ABOUT THIS TASK:
Each record that follows should be repeated exactly, minus any images.

DATA IN THIS EXERCISE:
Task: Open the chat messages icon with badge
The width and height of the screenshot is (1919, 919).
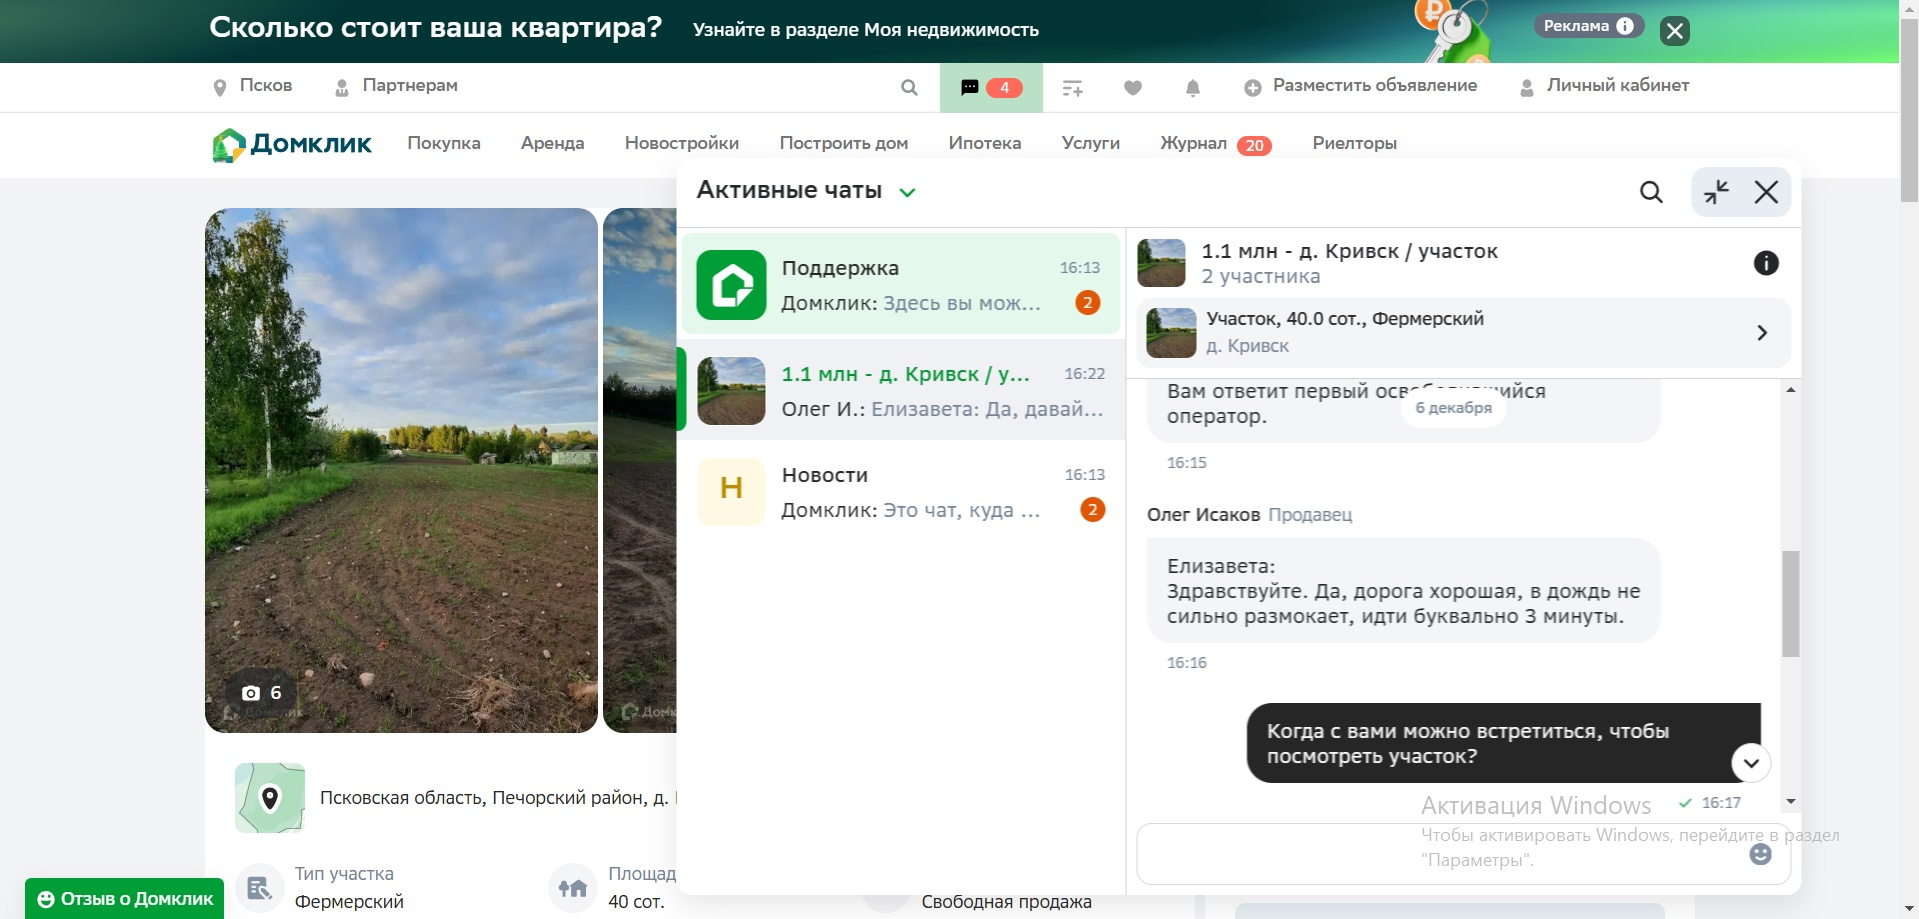Action: 989,87
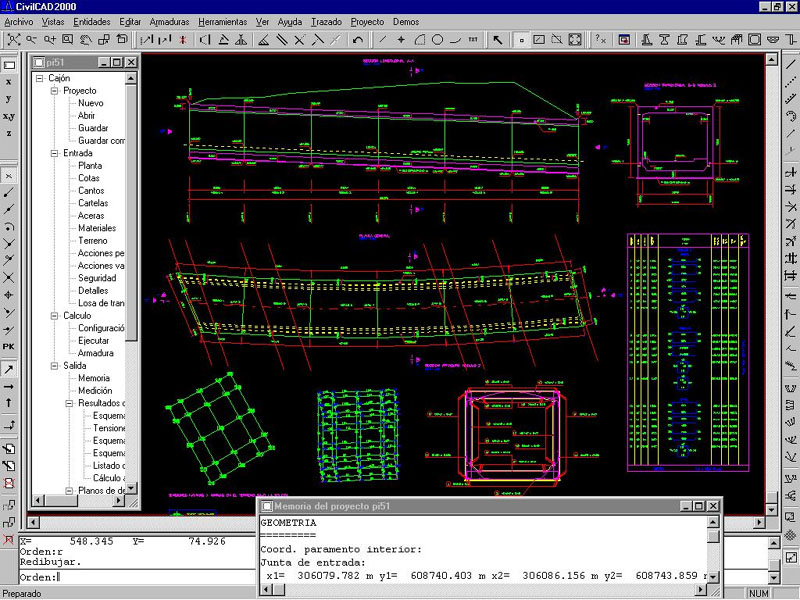Click the PK tool in left toolbar
Viewport: 800px width, 600px height.
pyautogui.click(x=9, y=346)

COMPLETED EXERCISE:
Task: Open the chat messages icon with badge
The width and height of the screenshot is (1919, 919).
Action: 989,87
Click the PK tool in left toolbar
Viewport: 800px width, 600px height.
pyautogui.click(x=9, y=346)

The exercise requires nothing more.